Well, as long as we are going for "saucy" subject lines, I thought I would pose this question:
Should the interior design/decoration of a house be consistent with the exterior design? (ie. - should the "collar" match the "cuffs"?)
When we first started looking for house pictures to take to an architect, DH (and, to a lesser extent, I) favored some examples which were definitely on the rustic side - Garrell's Amicalola and Gardner's Cedar Court (original pix, not what in now on the site). My major concern was that the outside might have some appeal, but there was no way I could sustain a lodge look for the interior, because that just isn't my personal style. Somehow Belleek and Waterford and Lunt don't jibe with a moosehead on the wall and an antler chandelier over the dining room table.

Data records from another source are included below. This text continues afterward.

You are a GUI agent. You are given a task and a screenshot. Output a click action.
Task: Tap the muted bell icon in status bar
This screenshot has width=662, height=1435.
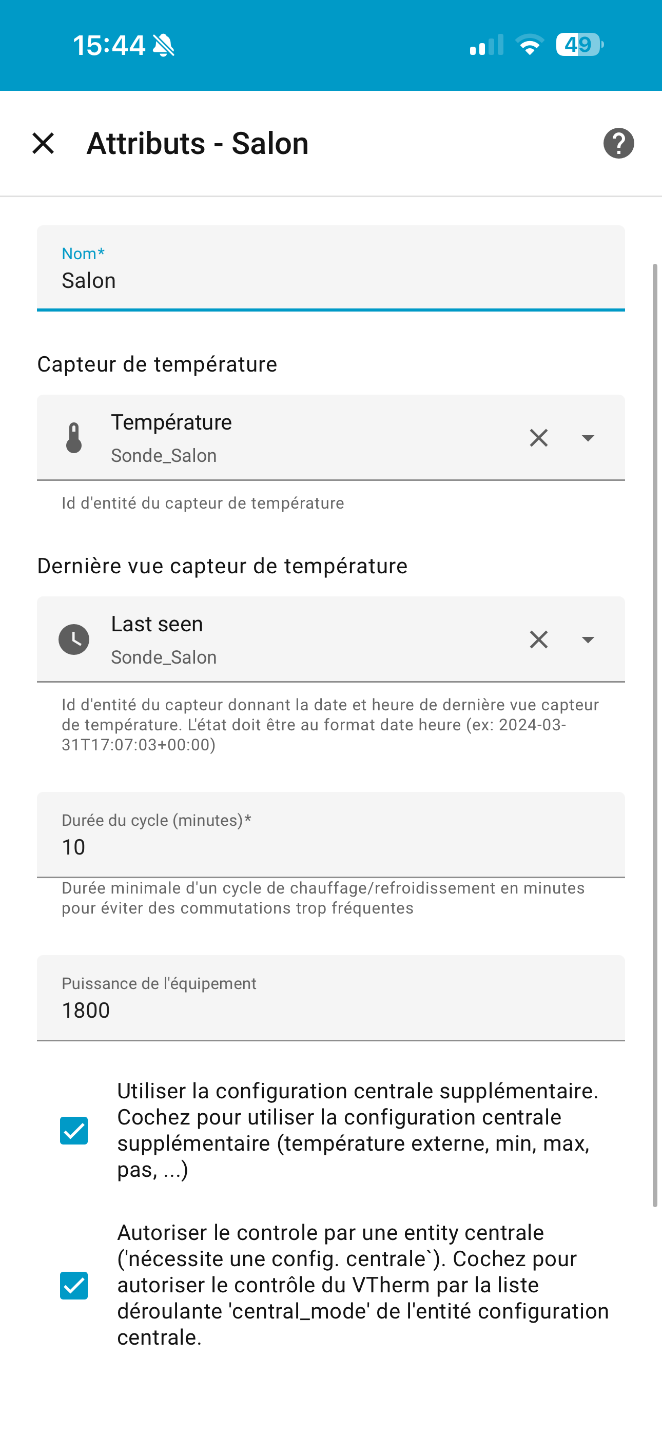click(x=163, y=45)
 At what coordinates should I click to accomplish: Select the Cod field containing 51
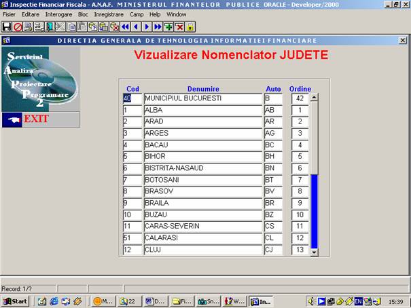pos(132,237)
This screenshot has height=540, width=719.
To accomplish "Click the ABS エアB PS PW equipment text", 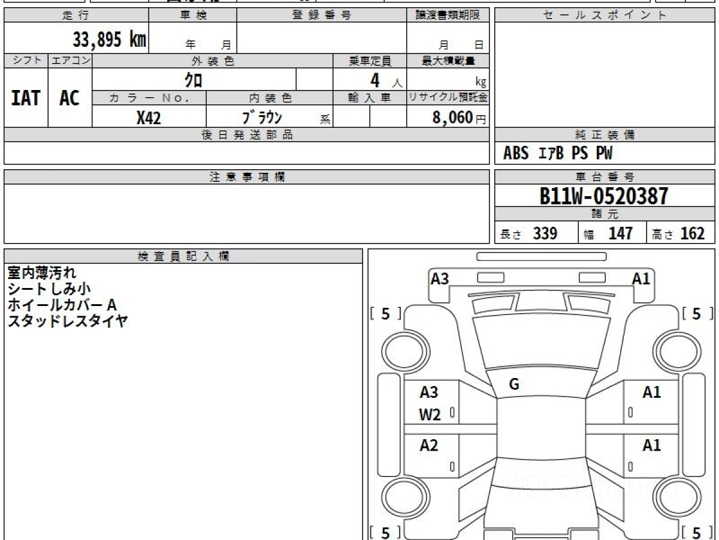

Please, no one take offense. I think the lodge look is great if that is what one wants and can attain. It simply is not me and I would not be in a comfortable place with that as my "forever home".
One of the reasons that we didn't go for a Craftsman/Bungalow style house is that I have such reverence for the style that I would feel obligated to carry it througout the house. I know that I'm not up to the task, and am in awe those who achieve so beautifully.
I asked the architect, if it would be discordant if the house had a rustic exterior and then a formal dining room, etc. on the interior. He said that in Upstate (NC/SC) that doesn't bother anyone, but is just doesn't seem right to me. Shouldn't there be some harmonizing vision for interior and exterior even if it is "Sophisticated Eclectic" or some such thing that I came out with from an online quiz?
So this is to provoke some discussion, and then I have some questions about how to hone in on our own style.